PDA

View Full Version : Compile any file to < 1KB



dismal_denizen
October 16th, 2007, 07:47 AM
I have come up with a way to compress any file to less than 1KB. I was wondering (before I start coding) if this has already been acheived or if anyone is interested.

By the way, the title of this thread should be "Compress any file to < 1KB".

CptPicard
October 16th, 2007, 08:03 AM
Pray tell, do you have a decompressor too? :)

... bribaetz? cubytes? Is this one of you guys?

dismal_denizen
October 16th, 2007, 10:48 AM
Yes, I believe that decompression should work perfectly.

CptPicard
October 16th, 2007, 11:03 AM
Oh. Care to share this entropy-defying über-compressor with us? :)

mjwood0
October 16th, 2007, 11:14 AM
Hmm... Any file? Glad you've figured out how to remove bits....

:popcorn:

CptPicard
October 16th, 2007, 11:18 AM
*Ssshhh*... :popcorn:

Mathiasdm
October 16th, 2007, 01:10 PM
You might want to read up a bit on Entropy (http://en.wikipedia.org/wiki/Information_entropy#Data_compression), and related articles on compression.

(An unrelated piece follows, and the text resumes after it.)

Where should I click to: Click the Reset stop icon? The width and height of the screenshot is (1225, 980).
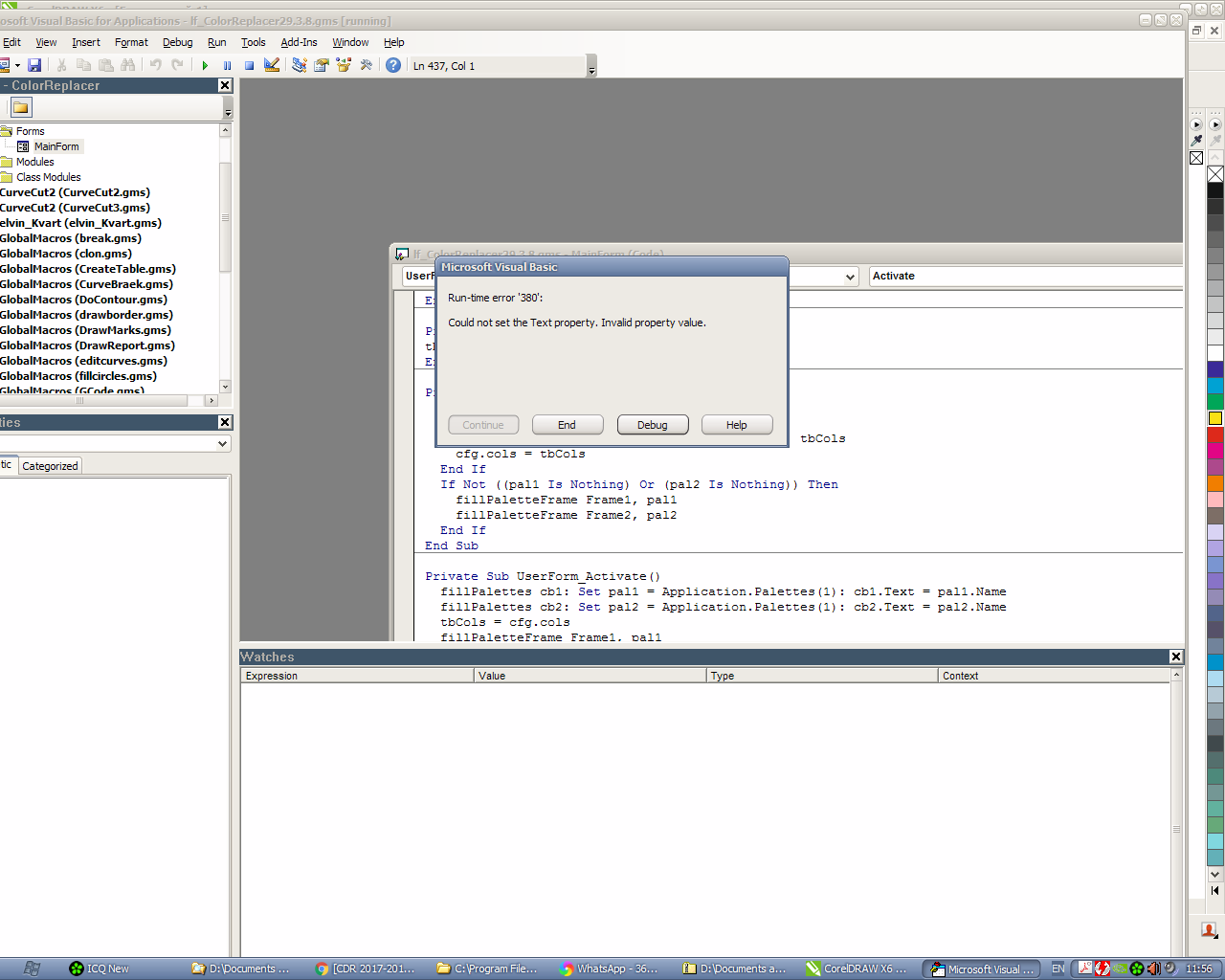pyautogui.click(x=249, y=65)
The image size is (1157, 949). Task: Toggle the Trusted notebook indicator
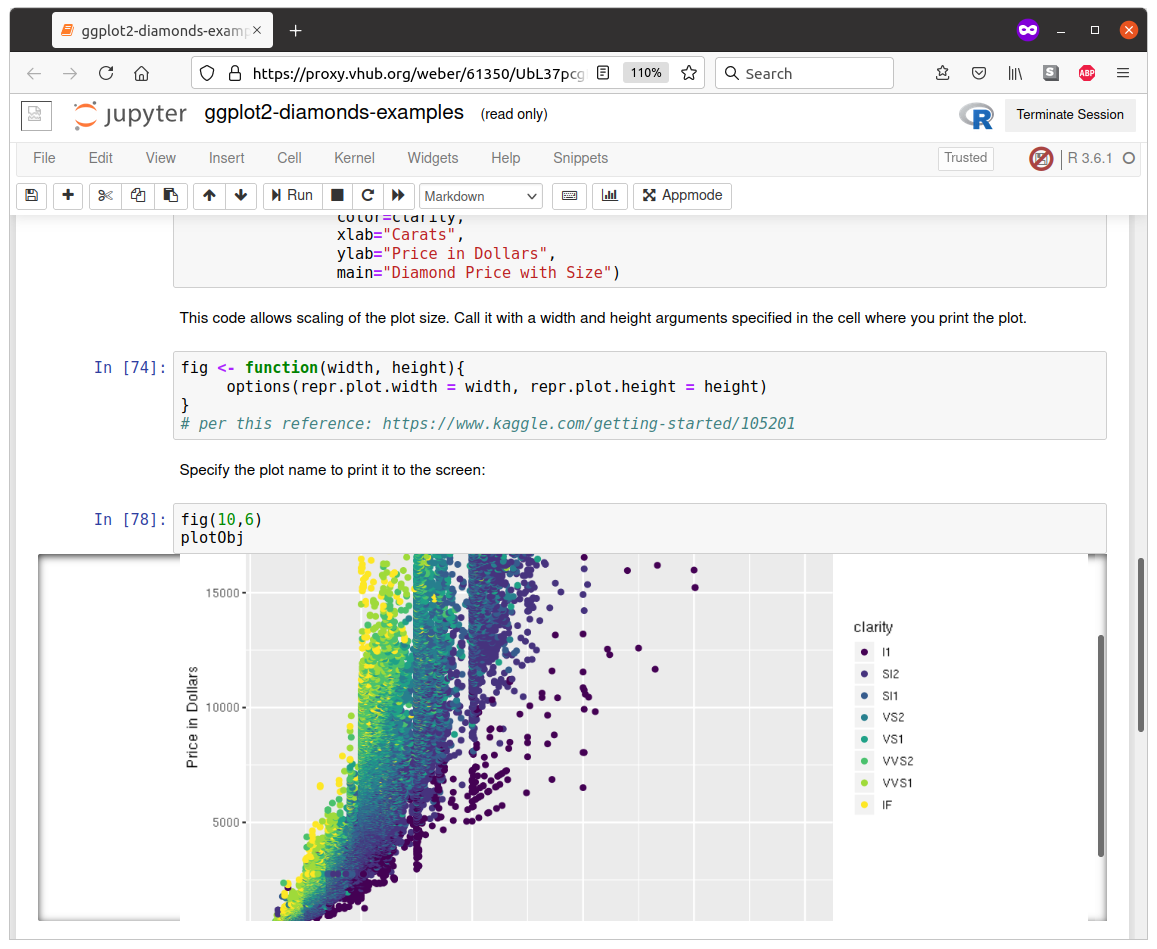point(965,158)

It's not possible to (losslessly) compress any file to < 1 KB.

CptPicard
October 16th, 2007, 01:33 PM
Come on, don't spoil it. I really wanted to hear the solution ;)

bvanaerde
October 16th, 2007, 01:41 PM
This should be interesting... I'm subscribing to this thread!

pmasiar
October 16th, 2007, 02:42 PM
I read recently some email exchange about "genius" like this one. He compressed files on his disk, and during the exchange he revealed that left decompression program for later (because he compressed only files he did not used daily - and he did not had "motivation" to write decompressing code). Hillarious, but I seems to lost the link, sadly. Anyone recalls it?

CptPicard
October 16th, 2007, 02:57 PM
http://www.hackles.org/strips/cartoon310.png

slavik
October 16th, 2007, 03:08 PM
I had a similar idea. My idea revolved around modifying a hashing algorithm to make it easier to reverse and given original file length, it should work.

Wybiral
October 16th, 2007, 03:32 PM
Pray tell, do you have a decompressor too? :)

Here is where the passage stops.